There are also many active areas of study that would enable us to build hardware that provides greater accelerations in shorter distances. The report also argues for continued support of those, even though they would tip the balance heavily in favor of using a linear collider, since it could be made much more compact. There’s an additional mention of using muons, heavier (if unstable) relatives of the electron and positron, for the collisions, something that’s being actively pursued at the US’ Fermilab.
“The European particle physics community must intensify accelerator R&D and sustain it with adequate resources,” the report says, even though progress on any of them would make the big collider a less appealing approach.
A gap in the theory
But perhaps the biggest question facing the collider is whether there’s anything left for it to find. In addition to the Higgs, there were strong theoretical candidates, including potential dark matter particles, that were within the energy range reached by the LHC. Even though none of them turned up, that has ended up being informative, killing off a huge range of potential models for other particles and causing plenty of people to rethink models based on the idea of supersymmetry.
At the moment, in the energies that will be reached by this proposed successor, we have… not a whole lot. There are always ideas floating around that would involve extremely heavy particles, and it’s always possible that potential particles that were predicted to be lighter turn out not to be. But there’s no obvious candidates at these energies that have a well-developed theory behind them. As a result, we’ve got no strong reason to think that there’d be anything to discover if we built this machine.

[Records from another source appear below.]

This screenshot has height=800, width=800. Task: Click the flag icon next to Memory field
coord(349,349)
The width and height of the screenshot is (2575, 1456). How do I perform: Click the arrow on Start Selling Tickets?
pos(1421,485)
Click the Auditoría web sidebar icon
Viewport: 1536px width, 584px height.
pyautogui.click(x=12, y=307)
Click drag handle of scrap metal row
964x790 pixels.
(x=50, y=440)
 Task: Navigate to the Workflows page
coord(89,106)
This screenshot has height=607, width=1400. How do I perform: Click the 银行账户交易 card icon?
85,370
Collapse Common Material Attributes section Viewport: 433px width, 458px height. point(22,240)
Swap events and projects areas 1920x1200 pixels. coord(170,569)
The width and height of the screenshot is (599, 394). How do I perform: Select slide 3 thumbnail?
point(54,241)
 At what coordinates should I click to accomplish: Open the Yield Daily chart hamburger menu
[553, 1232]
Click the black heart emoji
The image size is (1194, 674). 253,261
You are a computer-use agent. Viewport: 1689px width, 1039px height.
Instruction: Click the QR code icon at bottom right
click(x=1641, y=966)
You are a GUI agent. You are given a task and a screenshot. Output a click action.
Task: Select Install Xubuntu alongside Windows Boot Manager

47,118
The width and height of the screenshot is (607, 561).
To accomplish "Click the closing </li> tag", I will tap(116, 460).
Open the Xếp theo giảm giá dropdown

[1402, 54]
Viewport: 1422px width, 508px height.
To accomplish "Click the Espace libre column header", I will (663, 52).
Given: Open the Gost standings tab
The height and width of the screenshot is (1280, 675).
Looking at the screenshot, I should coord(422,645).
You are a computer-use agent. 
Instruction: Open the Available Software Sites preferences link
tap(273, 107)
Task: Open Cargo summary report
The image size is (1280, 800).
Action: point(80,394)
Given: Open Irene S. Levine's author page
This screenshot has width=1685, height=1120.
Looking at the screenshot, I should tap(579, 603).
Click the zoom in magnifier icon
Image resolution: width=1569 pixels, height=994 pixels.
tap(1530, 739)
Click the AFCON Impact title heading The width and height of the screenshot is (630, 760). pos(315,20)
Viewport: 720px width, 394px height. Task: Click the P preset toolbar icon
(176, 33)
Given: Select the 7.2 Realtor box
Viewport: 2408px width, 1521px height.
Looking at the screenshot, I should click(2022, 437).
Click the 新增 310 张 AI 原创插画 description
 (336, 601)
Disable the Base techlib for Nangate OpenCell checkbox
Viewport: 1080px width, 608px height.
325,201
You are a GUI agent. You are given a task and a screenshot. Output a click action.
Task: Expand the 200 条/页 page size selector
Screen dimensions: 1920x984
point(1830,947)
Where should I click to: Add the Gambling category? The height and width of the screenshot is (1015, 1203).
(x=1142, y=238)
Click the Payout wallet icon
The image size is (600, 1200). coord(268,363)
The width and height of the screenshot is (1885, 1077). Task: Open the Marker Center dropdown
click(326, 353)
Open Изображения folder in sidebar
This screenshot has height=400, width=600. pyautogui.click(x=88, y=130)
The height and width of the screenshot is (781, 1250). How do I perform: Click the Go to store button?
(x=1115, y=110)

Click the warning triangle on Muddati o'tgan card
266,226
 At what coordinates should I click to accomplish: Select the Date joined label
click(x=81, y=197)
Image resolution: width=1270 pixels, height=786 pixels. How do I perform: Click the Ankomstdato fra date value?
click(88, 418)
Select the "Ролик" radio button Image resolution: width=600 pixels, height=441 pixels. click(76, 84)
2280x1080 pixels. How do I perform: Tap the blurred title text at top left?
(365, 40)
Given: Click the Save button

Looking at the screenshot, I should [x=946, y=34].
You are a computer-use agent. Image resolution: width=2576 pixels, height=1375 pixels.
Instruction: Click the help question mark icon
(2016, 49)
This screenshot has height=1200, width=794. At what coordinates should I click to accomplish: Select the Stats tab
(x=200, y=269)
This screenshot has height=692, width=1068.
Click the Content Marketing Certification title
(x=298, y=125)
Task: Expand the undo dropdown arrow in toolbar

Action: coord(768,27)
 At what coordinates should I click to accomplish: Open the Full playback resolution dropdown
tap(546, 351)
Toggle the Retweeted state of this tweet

Of course, we’d have decades of development in theory that might place something there before this actually becomes operational. And there’s always the chance that we’d find something unexpected if it was built. But those chances are not typically the sorts of things that are allowed to dominate the funding landscape for an entire field. Fortunately, the physics community has gotten used to shifting funding priorities over the years, and the construction of the new collider is far enough out that there is time to work out if and how to integrate this work with the proposed projects in Japan and China.